#### PROBLEM STATEMENT:
Keeping every character in place, output all the data.

Stored items:
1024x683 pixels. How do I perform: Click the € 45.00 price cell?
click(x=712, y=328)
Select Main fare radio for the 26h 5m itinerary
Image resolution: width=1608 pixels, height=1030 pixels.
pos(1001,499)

#### EXERCISE RESPONSE:
1024x683 pixels. How do I perform: Click the € 45.00 price cell?
click(x=712, y=328)
Select Main fare radio for the 26h 5m itinerary
Image resolution: width=1608 pixels, height=1030 pixels.
pos(1001,499)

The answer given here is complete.